[Saved data entries]
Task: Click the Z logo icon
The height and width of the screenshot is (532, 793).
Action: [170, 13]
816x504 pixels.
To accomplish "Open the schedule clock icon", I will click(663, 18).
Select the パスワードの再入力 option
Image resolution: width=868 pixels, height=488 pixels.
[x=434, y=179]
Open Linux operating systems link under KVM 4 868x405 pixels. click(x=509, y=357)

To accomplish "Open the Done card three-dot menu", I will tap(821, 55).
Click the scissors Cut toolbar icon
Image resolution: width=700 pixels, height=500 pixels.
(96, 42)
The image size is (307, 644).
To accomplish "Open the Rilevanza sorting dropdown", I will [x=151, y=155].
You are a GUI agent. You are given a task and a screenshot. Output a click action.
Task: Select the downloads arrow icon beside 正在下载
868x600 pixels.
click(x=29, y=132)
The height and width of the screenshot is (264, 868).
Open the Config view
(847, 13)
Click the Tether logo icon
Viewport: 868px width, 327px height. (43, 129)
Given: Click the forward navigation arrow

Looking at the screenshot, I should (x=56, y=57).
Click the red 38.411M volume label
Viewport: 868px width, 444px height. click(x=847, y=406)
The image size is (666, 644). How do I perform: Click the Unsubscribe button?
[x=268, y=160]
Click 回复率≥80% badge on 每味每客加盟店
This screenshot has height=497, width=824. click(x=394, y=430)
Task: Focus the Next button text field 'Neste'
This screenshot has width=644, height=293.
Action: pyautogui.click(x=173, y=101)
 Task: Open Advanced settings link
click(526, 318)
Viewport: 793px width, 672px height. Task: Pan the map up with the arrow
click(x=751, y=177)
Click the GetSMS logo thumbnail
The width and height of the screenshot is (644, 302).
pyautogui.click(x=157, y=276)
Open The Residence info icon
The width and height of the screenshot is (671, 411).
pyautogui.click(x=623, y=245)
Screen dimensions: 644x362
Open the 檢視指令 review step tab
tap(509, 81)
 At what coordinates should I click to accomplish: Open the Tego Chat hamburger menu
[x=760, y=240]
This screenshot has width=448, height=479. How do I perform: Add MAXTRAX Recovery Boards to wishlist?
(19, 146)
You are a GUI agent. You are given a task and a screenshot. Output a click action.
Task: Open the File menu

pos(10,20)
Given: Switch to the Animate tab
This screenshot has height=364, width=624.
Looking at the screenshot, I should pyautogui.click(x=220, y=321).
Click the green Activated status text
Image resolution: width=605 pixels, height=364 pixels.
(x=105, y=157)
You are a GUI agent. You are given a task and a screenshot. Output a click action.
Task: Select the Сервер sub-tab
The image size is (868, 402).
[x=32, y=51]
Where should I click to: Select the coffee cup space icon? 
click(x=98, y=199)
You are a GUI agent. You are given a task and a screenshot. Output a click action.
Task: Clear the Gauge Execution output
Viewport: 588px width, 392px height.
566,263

▶ **WHAT YOU HAVE TO DO**
After reading the entries, reproduce every one of them exactly.

▶ **SOLUTION TO THIS PROBLEM**
Task: Click the Z logo icon
The height and width of the screenshot is (532, 793).
Action: [170, 13]
816x504 pixels.
To accomplish "Open the schedule clock icon", I will click(663, 18).
Select the パスワードの再入力 option
Image resolution: width=868 pixels, height=488 pixels.
[x=434, y=179]
Open Linux operating systems link under KVM 4 868x405 pixels. click(x=509, y=357)

To accomplish "Open the Done card three-dot menu", I will tap(821, 55).
Click the scissors Cut toolbar icon
Image resolution: width=700 pixels, height=500 pixels.
(96, 42)
The image size is (307, 644).
To accomplish "Open the Rilevanza sorting dropdown", I will [x=151, y=155].
You are a GUI agent. You are given a task and a screenshot. Output a click action.
Task: Select the downloads arrow icon beside 正在下载
868x600 pixels.
click(x=29, y=132)
The height and width of the screenshot is (264, 868).
Open the Config view
(847, 13)
Click the Tether logo icon
Viewport: 868px width, 327px height. (43, 129)
Given: Click the forward navigation arrow

Looking at the screenshot, I should (x=56, y=57).
Click the red 38.411M volume label
Viewport: 868px width, 444px height. click(x=847, y=406)
The image size is (666, 644). How do I perform: Click the Unsubscribe button?
[x=268, y=160]
Click 回复率≥80% badge on 每味每客加盟店
This screenshot has height=497, width=824. click(x=394, y=430)
Task: Focus the Next button text field 'Neste'
This screenshot has width=644, height=293.
Action: pyautogui.click(x=173, y=101)
 Task: Open Advanced settings link
click(526, 318)
Viewport: 793px width, 672px height. Task: Pan the map up with the arrow
click(x=751, y=177)
Click the GetSMS logo thumbnail
The width and height of the screenshot is (644, 302).
pyautogui.click(x=157, y=276)
Open The Residence info icon
The width and height of the screenshot is (671, 411).
pyautogui.click(x=623, y=245)
Screen dimensions: 644x362
Open the 檢視指令 review step tab
tap(509, 81)
 At what coordinates should I click to accomplish: Open the Tego Chat hamburger menu
[x=760, y=240]
This screenshot has width=448, height=479. How do I perform: Add MAXTRAX Recovery Boards to wishlist?
(19, 146)
You are a GUI agent. You are given a task and a screenshot. Output a click action.
Task: Open the File menu

pos(10,20)
Given: Switch to the Animate tab
This screenshot has height=364, width=624.
Looking at the screenshot, I should pyautogui.click(x=220, y=321).
Click the green Activated status text
Image resolution: width=605 pixels, height=364 pixels.
(x=105, y=157)
You are a GUI agent. You are given a task and a screenshot. Output a click action.
Task: Select the Сервер sub-tab
The image size is (868, 402).
[x=32, y=51]
Where should I click to: Select the coffee cup space icon? 
click(x=98, y=199)
You are a GUI agent. You are given a task and a screenshot. Output a click action.
Task: Clear the Gauge Execution output
Viewport: 588px width, 392px height.
566,263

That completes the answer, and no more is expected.